At one point during the sermon, the pastor said, “Most people think that AD stands for ‘After Death,’ but it actually stands for…” And my younger sister and I said, in unison, “Anno Domini.” That is Latin for “year of our lord.” And after the service I heard some people talking about how interesting that was. It boggles my mind. Even at 8 years old (when I independently came up with the “After Death” idea), I understood that it would leave about 30 years that are in this no man’s that no one ever talked about. No one ever said, “Oh, that happened in 12 DL.”

Am I a sinner? Sure. But I’d rather be an arrogant bastard than a simpering idiot.


[1] As Rick says, “Weddings are funerals with cake.”

7 thoughts on “The Great Snake Oil Sermon

  1. Priests/pastors tend to be terrible at this stuff. They have to cater to the faith community the dead person was part of. That means emphasizing whatever aspects of the theology that congregation is most into. Funeral home workers, who have less political cause to appease everyone, are more about the closest loved ones and their wishes.

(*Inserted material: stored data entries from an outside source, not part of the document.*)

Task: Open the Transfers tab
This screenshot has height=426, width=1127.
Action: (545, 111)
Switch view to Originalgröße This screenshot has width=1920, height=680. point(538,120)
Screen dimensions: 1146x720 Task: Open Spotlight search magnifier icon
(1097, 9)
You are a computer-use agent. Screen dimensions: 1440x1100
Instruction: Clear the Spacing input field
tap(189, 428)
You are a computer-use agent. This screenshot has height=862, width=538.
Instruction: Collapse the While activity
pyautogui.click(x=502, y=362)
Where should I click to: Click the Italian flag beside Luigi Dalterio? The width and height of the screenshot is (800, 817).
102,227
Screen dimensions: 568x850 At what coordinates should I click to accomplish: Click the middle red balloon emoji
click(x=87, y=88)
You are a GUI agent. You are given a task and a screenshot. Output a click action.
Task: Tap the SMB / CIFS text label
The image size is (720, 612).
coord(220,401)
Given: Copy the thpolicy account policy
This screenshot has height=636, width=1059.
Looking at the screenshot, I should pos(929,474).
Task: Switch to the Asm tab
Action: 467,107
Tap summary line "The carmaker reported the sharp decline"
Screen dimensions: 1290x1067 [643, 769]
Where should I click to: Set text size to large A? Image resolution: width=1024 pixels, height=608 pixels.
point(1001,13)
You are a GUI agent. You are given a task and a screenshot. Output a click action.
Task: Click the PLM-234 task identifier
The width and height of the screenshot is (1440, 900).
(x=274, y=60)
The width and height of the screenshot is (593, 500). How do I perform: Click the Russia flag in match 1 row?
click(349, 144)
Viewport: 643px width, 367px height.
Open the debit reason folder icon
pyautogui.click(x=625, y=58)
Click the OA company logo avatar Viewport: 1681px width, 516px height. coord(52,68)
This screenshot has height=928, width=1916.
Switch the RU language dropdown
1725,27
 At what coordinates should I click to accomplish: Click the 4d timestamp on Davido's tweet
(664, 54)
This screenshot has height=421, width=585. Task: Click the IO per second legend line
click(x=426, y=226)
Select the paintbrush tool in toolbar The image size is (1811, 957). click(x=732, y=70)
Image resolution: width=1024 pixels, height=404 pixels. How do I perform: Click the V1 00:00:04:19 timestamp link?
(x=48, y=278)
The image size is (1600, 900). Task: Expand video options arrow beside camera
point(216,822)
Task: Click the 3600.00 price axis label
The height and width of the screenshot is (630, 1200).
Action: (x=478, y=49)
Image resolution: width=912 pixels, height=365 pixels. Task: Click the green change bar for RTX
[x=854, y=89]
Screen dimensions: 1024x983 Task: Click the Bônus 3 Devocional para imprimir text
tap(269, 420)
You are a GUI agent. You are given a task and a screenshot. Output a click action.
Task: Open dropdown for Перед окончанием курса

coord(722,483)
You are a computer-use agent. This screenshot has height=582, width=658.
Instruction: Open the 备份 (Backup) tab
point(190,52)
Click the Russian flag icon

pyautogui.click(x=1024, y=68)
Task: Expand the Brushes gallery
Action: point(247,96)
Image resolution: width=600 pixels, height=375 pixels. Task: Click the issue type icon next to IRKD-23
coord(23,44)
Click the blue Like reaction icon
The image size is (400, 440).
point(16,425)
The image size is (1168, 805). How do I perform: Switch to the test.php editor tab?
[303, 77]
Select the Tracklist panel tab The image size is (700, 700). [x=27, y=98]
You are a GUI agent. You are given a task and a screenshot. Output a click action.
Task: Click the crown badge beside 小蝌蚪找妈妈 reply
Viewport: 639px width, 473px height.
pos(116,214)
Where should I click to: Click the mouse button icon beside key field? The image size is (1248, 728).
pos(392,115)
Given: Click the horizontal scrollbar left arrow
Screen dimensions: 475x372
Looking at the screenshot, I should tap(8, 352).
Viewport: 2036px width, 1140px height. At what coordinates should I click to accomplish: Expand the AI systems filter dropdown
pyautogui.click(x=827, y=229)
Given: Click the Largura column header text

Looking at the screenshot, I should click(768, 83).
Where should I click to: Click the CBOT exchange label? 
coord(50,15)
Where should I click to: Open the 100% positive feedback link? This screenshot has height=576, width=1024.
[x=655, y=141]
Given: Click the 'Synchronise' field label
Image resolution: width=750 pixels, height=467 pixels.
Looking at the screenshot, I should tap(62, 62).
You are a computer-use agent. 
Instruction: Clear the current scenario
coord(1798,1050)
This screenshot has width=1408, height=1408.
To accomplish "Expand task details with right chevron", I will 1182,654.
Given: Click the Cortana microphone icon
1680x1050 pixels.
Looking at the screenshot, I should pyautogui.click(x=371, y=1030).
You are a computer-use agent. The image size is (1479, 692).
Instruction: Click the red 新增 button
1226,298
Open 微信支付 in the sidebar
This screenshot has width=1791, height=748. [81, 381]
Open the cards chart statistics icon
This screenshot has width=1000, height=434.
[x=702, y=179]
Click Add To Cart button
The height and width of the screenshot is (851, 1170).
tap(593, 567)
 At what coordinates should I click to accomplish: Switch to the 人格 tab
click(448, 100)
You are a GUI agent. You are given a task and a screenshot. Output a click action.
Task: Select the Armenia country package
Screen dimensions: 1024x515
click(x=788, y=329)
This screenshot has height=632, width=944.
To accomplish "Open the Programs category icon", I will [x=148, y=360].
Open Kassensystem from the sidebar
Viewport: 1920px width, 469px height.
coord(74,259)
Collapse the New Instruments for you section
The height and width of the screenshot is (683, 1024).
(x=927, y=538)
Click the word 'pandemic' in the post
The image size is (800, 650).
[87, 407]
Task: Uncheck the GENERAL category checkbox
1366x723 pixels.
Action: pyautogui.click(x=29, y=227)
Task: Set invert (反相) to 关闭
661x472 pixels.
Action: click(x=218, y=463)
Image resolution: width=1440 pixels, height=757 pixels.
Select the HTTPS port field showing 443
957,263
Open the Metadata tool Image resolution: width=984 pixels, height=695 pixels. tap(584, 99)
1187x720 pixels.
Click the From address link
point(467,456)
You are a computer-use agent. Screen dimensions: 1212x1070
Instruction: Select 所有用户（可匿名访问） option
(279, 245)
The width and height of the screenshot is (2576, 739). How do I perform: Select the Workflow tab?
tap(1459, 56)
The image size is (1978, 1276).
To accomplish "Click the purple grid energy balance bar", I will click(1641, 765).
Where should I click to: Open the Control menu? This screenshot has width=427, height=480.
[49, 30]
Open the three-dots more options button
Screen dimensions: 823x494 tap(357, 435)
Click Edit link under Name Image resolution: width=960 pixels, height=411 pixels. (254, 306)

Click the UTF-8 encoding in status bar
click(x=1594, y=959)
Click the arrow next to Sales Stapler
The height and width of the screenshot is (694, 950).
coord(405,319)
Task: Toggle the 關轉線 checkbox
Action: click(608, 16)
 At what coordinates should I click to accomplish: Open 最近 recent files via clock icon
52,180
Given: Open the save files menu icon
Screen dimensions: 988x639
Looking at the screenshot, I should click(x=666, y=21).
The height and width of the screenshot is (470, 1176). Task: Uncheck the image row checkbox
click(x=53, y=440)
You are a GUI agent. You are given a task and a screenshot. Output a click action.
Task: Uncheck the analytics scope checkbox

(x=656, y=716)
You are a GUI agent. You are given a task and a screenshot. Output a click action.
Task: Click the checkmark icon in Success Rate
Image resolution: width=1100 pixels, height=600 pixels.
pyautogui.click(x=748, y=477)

    Your speech was quite heartfelt, though. And in my experience, it’s the generic speeches from official spokespersons which cause the most tears. Personal stories tend more to make the bereaved glad someone else appreciated the person they’ve lost.

    • Yeah, I didn’t read the speech. I talked about how my brother turned me on to Curtis Mayfield, and other memories. But the moment I walked into the church and so those Stepford Christians, I wanted to run away.

  2. I like Revelation, but I don’t like how it’s commonly interpreted. It was an allegory for Roman oppression and a promise that someday oppression would end. Anyone who is facing oppression can find hope in that idea. Unfortunately, people like the late Tim LaHaye read it as “someday soon, God will come back and kill all the people we don’t like, and then we get to go to heaven!”

    • Somehow the “literal” reading of the Bible comes up with the idea that the seven churches in Asia Minor must mean the UN, the EU, the trilateral commission, etc.

      • Or seven different eras in the development of the church. And shouldn’t a literal reading mean the first horseman is a guy on a horse, not the head of some sort of One World Government?

        • Well, Putin likes to take pictures on horseback … ;)

          That’s a very valuable reminder of the historical context Revelations was written in. I don’t think it takes anything away from the Bible to study it as a collection of oral/written works composed in a particular time and place. To me such analysis adds to the meaning. The Jesus of the Bible preaches things that were quite subversive for both his time, and in later centuries as the Gospels were written. He is defiantly anti-racist (the Samaritan parable). His disciples were all male, but he considered Mary Magdeline a holy person. He opposed the death penalty. The commercialism of religion.

          Those were not commonplace ideas at the time! And considering that makes the stories more interesting.

      • That is a foundational problem with literalism: humans are incapable of it. So what you see with Christian literalists is that they use it as a rhetorical device. I’ve had Christian literalists tell me that Jesus cursed the fig tree because the fig tree represented God’s covenant with the Jews. That is explicitly a metaphorical reading of the Bible. But they want to claim that they aren’t reading anything into it so they can stone the fags. It’s literalism when it allows them to do what they want and metaphor when it allows them to do what they want.

        Every time you feel bad knowing that these evil people believe you will burn in hell, just remember that by their own book, so will they.